— EXERCISE DIRECTIONS —
Of the records that follow, copy only the lines from the line containing "Bank of Canada Announces" to the line containing "1998 (704, 1349)", both included, exactly as written.

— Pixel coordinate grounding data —

- Opening Delimiter -

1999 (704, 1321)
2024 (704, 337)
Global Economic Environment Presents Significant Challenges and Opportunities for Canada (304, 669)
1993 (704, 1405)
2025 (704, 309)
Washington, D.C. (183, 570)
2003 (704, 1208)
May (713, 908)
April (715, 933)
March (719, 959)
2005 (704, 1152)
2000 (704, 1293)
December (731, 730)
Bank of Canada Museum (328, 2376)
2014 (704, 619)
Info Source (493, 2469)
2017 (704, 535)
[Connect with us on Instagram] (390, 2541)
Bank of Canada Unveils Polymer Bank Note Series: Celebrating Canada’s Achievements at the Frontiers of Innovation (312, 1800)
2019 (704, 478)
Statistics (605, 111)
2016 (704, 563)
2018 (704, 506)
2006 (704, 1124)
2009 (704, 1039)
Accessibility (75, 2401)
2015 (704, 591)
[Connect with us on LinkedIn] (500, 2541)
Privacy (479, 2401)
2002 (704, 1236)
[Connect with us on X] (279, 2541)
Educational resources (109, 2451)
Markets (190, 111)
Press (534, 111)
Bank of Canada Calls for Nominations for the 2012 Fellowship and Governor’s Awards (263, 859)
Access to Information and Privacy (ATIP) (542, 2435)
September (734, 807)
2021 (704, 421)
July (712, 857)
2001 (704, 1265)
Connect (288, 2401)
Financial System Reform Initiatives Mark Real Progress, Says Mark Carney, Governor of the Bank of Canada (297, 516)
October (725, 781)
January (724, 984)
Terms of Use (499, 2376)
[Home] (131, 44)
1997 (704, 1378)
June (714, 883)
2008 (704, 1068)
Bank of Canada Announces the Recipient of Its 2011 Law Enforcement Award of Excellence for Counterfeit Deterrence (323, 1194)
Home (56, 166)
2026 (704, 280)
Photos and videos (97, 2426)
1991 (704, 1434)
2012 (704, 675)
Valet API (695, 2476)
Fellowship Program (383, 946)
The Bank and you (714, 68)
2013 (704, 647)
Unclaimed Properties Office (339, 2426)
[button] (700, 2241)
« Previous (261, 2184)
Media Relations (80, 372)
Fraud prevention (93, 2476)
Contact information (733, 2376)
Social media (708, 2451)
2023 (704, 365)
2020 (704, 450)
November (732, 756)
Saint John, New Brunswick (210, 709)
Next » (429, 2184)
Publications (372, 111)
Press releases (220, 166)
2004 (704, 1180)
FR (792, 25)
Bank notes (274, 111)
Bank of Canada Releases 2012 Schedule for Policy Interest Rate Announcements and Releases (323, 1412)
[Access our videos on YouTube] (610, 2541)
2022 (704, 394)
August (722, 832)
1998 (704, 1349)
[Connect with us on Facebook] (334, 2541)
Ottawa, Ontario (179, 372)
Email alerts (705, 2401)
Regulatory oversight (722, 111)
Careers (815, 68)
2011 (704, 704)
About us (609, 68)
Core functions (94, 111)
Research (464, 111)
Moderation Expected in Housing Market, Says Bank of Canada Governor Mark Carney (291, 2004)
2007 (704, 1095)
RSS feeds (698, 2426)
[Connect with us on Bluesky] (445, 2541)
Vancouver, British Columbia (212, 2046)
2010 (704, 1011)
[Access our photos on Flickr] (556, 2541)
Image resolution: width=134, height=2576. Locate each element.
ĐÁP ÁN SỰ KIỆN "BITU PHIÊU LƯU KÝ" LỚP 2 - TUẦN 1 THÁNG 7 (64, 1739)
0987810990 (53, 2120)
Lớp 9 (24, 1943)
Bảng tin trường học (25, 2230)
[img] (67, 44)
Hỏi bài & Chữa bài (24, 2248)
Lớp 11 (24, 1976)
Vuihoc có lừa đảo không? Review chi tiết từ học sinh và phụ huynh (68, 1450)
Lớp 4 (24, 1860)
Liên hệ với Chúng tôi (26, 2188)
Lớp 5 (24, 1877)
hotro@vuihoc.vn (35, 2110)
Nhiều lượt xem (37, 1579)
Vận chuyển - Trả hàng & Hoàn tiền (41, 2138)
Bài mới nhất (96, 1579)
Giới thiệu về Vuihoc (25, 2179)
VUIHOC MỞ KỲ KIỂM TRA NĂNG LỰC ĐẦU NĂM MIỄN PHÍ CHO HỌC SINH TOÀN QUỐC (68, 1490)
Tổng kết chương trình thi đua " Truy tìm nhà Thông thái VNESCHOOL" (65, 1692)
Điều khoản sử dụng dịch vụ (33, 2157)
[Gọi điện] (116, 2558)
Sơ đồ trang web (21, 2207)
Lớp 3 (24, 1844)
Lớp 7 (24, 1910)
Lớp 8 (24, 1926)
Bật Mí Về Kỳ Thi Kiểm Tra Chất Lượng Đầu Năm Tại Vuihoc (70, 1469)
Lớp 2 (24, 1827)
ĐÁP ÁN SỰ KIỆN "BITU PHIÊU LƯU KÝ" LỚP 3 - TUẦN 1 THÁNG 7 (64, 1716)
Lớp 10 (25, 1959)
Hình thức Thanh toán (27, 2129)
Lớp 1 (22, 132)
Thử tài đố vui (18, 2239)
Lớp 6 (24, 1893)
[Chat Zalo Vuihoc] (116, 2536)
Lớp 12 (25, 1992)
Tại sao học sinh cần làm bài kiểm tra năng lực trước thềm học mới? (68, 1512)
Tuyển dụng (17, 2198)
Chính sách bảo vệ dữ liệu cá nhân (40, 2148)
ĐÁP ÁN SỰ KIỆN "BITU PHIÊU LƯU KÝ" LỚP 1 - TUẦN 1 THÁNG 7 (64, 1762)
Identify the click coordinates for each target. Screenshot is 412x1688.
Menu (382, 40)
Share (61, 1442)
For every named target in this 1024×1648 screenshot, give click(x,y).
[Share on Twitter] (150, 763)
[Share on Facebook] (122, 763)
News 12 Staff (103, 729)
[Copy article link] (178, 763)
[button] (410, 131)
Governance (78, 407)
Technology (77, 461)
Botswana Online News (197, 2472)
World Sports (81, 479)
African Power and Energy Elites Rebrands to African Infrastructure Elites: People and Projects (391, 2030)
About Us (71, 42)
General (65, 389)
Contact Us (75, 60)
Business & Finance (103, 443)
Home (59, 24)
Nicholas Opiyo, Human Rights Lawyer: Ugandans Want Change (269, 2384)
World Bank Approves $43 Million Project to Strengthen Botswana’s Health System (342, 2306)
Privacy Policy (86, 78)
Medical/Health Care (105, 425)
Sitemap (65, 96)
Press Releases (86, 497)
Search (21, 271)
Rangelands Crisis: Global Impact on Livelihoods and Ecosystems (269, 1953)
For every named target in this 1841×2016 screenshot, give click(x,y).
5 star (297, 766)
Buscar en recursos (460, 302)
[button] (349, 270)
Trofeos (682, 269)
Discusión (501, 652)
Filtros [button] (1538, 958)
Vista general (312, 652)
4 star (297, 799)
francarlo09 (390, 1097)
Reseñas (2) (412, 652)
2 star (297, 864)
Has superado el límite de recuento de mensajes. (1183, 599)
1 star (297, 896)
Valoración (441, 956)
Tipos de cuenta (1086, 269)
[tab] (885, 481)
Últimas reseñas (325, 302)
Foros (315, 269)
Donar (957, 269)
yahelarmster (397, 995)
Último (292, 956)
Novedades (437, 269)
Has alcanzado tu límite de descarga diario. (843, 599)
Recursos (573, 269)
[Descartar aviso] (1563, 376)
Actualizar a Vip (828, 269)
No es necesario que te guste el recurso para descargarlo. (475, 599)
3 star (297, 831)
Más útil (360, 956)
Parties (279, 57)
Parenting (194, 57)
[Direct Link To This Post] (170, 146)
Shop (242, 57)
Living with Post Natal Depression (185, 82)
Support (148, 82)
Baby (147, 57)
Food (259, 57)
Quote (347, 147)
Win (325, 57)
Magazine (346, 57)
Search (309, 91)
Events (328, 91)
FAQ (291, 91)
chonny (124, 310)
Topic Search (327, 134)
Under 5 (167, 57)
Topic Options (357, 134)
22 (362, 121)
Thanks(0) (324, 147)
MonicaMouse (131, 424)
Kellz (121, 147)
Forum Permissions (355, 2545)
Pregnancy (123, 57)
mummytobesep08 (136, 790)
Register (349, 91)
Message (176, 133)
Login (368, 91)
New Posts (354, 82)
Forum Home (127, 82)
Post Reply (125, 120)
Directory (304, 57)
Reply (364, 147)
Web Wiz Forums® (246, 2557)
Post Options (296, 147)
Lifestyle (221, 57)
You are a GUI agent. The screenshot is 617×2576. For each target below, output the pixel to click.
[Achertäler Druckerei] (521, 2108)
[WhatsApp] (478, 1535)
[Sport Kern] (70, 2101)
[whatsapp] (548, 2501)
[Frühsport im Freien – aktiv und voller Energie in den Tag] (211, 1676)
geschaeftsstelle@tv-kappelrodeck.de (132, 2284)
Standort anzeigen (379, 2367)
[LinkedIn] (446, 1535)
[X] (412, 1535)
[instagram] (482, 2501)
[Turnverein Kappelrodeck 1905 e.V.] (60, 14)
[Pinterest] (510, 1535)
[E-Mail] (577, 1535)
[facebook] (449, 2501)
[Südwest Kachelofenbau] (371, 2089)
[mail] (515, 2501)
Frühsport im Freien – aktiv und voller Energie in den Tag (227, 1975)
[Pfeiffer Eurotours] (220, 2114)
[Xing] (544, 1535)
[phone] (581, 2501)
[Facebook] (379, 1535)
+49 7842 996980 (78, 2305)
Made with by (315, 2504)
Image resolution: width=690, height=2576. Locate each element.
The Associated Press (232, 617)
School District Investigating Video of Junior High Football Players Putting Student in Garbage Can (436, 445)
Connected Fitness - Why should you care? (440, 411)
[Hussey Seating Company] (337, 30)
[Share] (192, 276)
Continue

- Closing Delimiter -

— TASK RESPONSE —
Bank of Canada Announces the Recipient of Its 2011 Law Enforcement Award of Excellence for Counterfeit Deterrence (323, 1194)
Home (56, 166)
2026 (704, 280)
Photos and videos (97, 2426)
1991 (704, 1434)
2012 (704, 675)
Valet API (695, 2476)
Fellowship Program (383, 946)
The Bank and you (714, 68)
2013 (704, 647)
Unclaimed Properties Office (339, 2426)
[button] (700, 2241)
« Previous (261, 2184)
Media Relations (80, 372)
Fraud prevention (93, 2476)
Contact information (733, 2376)
Social media (708, 2451)
2023 (704, 365)
2020 (704, 450)
November (732, 756)
Saint John, New Brunswick (210, 709)
Next » (429, 2184)
Publications (372, 111)
Press releases (220, 166)
2004 (704, 1180)
FR (792, 25)
Bank notes (274, 111)
Bank of Canada Releases 2012 Schedule for Policy Interest Rate Announcements and Releases (323, 1412)
[Access our videos on YouTube] (610, 2541)
2022 (704, 394)
August (722, 832)
1998 (704, 1349)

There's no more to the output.